3.8 These Leadership Standards will guide C40’s collective action until at least 2024. The Council considers that this PCAN work would be enhanced by Belfast City Council applying to join C40 as an ‘Innovator’. An ‘Innovator’ city is one that shows exceptional climate leadership at the global level, but do not meet the population/size criteria of a ‘Megacity.’
3.9 Accordingly, the Council ... view the full minutes text for item 6.
Issues raised in advance by Members
Proposed agenda items for future meetings - Cllr Brooks
Councillor Brooks requested that the following areas be considered by the Committee on dates, and in a sequence, deemed appropriate by officers and the Chairperson.
1. Cycle Lanes - Councillor Brooks requested the DfI be invited to a future meeting of the Committee, in addition to Sustrans, to provide an update on the Belfast Cycling Delivery Network and how the cycling infrastructure might be improved.
2. Passive House Design - Councillor Brooks requested that the Southwest College, based in Enniskillen, which had undertaken a passive house development, be invited to a future meeting of the Committee to outline their experience of that development project in terms of its cost and pay-back period.
3. Embodied Carbon - Councillor Brooks requested that Dr. Siobhan Cox, from Queen’s University Belfast, be invited, to a future meeting of the Committee, to ascertain the calculation methodology and measures which might be put in place to reduce the amount of embodied carbon generated, as part of the Council’s future operational and capital projects.
4. EV Charging Points – Councillor Brooks requested that an update be provided, to a future meeting of the Committee, on the development proposals in regard to both the infrastructure and funding of EV charging points, throughout the city.
In response, the Climate Commissioner reported that the issues raised relevant to active travel was the responsibility of the People and Communities Committee and that any presentation to the Climate and Resilience Committee, on those issues, would be for notation only.
In regard to the additional issue raised by Councillor Brooks on the Council’s vehicle fleet, the Climate Commissioner stated that she would be happy to arrange for the Director (Operational) City and Neighbourhood Services to be invited to provide an update on progress, in regard to the electrification of the Council fleet and for DfI to be invited to provide an update on the expansion of cycle lanes and the development of future cycling infrastructure. She reported, also that she would be content to invite Sony to provide information on the capacity of the network to meet the future demand from electric vehicle charging points.
She agreed to the Member’s request to invite Southwest College (Enniskillen) to provide the Committee with an update on their experience with passive house design and that an invitation be extended to Ms. Wendy Langham (Belfast Stories) to provide an update on their ambition to attain ‘Passive House Plus’ standard for future house construction. The Climate Commissioner confirmed also that Dr.

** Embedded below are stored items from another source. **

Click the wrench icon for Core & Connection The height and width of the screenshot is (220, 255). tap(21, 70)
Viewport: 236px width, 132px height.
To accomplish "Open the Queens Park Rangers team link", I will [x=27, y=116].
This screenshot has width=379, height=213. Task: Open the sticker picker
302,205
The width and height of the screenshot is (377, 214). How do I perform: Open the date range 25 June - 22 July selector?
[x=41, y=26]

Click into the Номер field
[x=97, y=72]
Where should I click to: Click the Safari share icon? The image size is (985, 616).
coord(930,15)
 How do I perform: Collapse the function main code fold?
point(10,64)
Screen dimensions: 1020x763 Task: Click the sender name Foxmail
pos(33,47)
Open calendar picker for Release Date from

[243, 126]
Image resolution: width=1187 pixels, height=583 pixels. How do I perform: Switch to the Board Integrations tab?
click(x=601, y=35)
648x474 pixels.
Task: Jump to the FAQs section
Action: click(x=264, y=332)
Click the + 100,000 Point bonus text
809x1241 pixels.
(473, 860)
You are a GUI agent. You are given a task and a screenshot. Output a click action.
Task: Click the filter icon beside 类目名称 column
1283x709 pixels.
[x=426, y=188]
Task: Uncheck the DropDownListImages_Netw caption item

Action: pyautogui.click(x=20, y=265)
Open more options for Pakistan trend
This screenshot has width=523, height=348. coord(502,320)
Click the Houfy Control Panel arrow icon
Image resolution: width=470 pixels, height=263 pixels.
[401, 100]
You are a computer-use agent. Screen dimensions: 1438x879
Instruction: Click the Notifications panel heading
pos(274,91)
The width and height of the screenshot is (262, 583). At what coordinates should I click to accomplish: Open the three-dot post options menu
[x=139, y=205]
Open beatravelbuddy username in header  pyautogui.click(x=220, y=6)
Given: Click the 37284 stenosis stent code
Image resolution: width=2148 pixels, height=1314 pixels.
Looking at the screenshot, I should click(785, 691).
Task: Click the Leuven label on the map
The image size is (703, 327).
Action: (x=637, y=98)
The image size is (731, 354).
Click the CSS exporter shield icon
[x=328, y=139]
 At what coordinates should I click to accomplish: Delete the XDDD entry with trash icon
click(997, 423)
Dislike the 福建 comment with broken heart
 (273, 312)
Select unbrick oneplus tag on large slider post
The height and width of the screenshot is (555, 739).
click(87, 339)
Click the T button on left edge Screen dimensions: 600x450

Siobhan Cox, Queen’s University Belfast, would be invited to provide the Members with an update on embodied carbon emissions.
The Committee agreed to the presentations requested by Councillor Brooks, on the proviso that the presentations were time limited to allow for adequate debate of the remaining agenda items under discussion.
Date of Next Meeting
The Committee agreed that its next meeting be held on Thursday, 14th September at 5.15 p.m.